The previous section examined financial time series models for the South Korean won spot exchange rate against the USD. Building on that, this section shifts the focus to deep learning methods and analyzes two key macro-financial channels: the government bond yield spread between South Korea and the United States, and South Korea’s exports to the United States. Together, these variables capture how Korea’s economy co-moves with U.S. financial conditions and external demand, providing a richer perspective than exchange rates alone.
The first part of the analysis applies recurrent neural networks to the 3-year and 10-year U.S.–Korea government bond yield spreads. These spreads summarize differences in monetary policy stance, growth expectations, and risk sentiment across the two countries, and thus serve as a compact indicator of Korea’s financial conditions relative to the U.S.
The second part extends the framework to a multivariate setting, modeling South Korea’s exports to the U.S. (in thousand dollars) jointly with several key drivers: U.S. industrial production, U.S. equity market risk (VIX), and the KRW/USD exchange rate. This multivariate specification treats exports and their main external determinants as an interconnected system rather than as separate series, allowing the model to reflect how shifts in U.S. demand, global risk sentiment, and exchange rates translate into movements in South Korean exports to the U.S.

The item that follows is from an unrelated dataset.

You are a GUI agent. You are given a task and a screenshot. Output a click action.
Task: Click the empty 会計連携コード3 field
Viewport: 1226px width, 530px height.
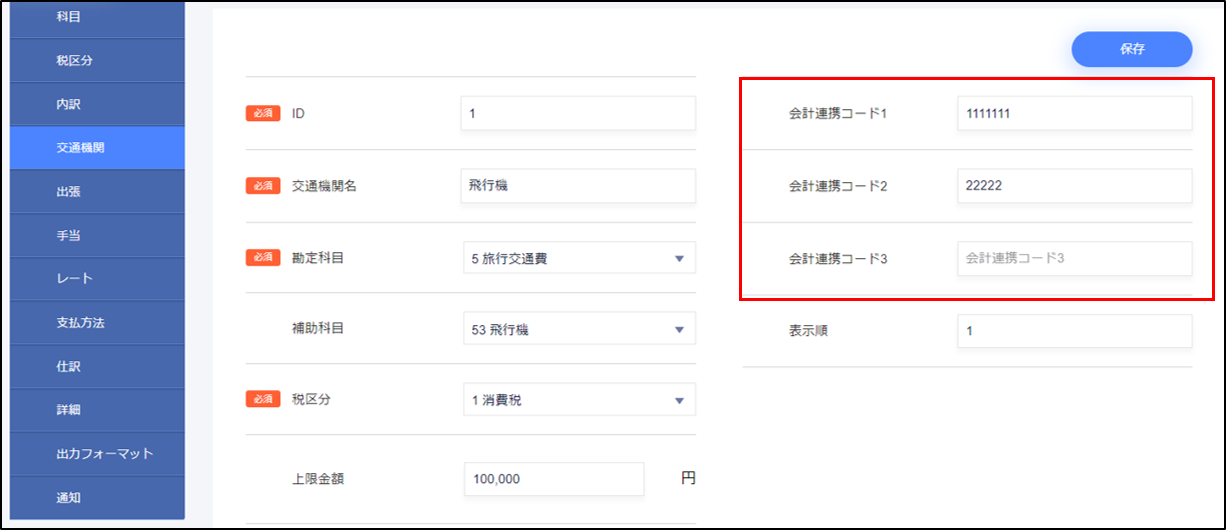[1074, 258]
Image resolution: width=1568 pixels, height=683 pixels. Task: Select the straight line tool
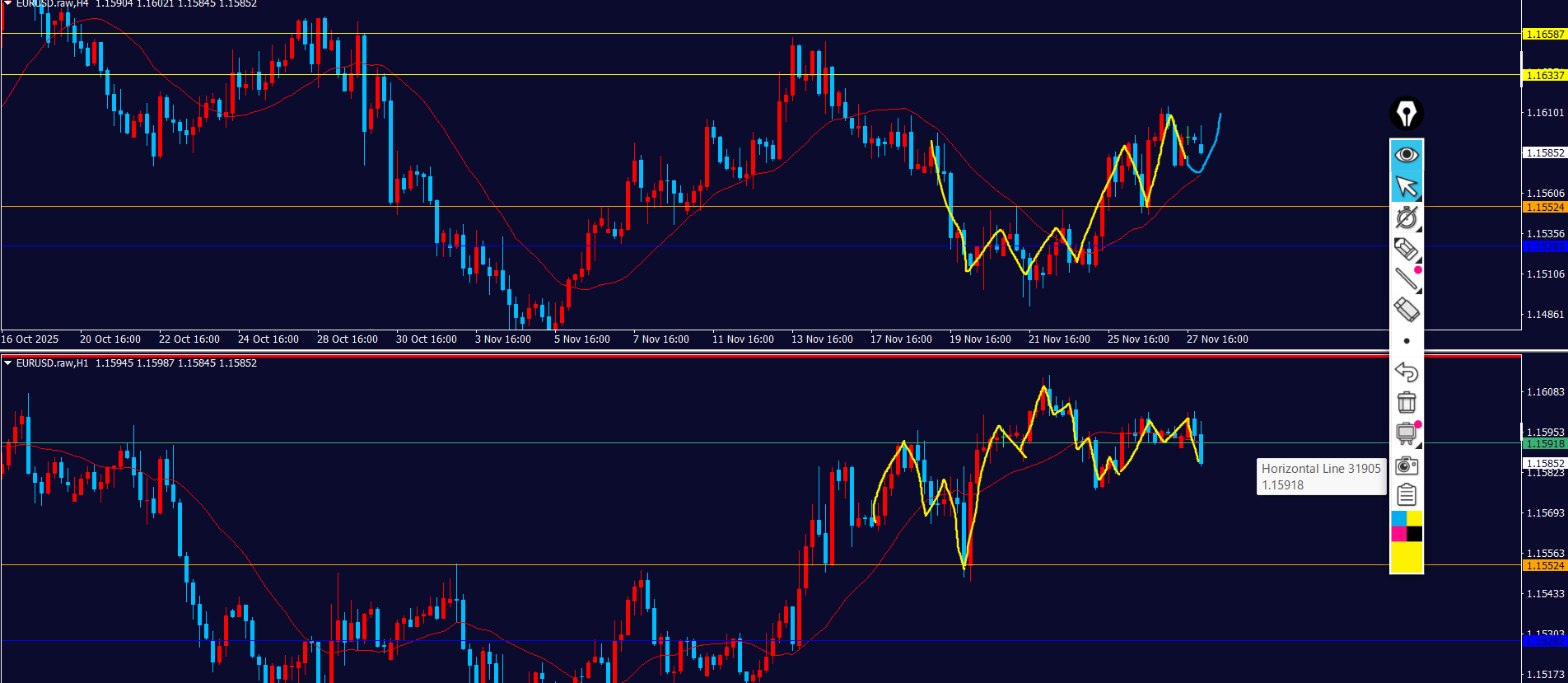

==================================================
Training RNN...
Parameters: 32,129
==================================================
✓ Training completed in 346.32s
Epochs trained: 111
Best epoch: 86
Final train loss: 0.000872
Final val loss: 0.000819
==================================================
Training LSTM...
Parameters: 128,417
==================================================
✓ Training completed in 369.71s
Epochs trained: 41
Best epoch: 16
Final train loss: 0.004304
Final val loss: 0.006624
==================================================
Training GRU...
Parameters: 96,993
==================================================
✓ Training completed in 501.19s
Epochs trained: 60
Best epoch: 35
Final train loss: 0.006739
Final val loss: 0.002946
==================================================
Training RNN...
Parameters: 32,129
==================================================
✓ Training completed in 315.03s
Epochs trained: 104
Best epoch: 79
Final train loss: 0.000791
Final val loss: 0.000528
==================================================
Training LSTM...
Parameters: 128,417
==================================================
✓ Training completed in 1222.75s
Epochs trained: 134
Best epoch: 109
Final train loss: 0.002378
Final val loss: 0.001982
==================================================
Training GRU...
Parameters: 96,993
==================================================
✓ Training completed in 1028.63s
Epochs trained: 130
Best epoch: 105
Final train loss: 0.001668
Final val loss: 0.001350
Across both the 3-year and 10-year yield spreads, the simple RNN achieves the lowest RMSE among the three deep learning models, with the GRU second and the LSTM performing worst. However, directional accuracy is only around 40–50% for all models, which is not high enough to consider any of them as strong short-term forecasting tools. This suggests that while the RNN and GRU can track the overall level of the spread reasonably well, they struggle to capture short-horizon fluctuations. The LSTM, despite being the most complex architecture, delivers the highest RMSE and only slightly better directional accuracy for the 3-year spread.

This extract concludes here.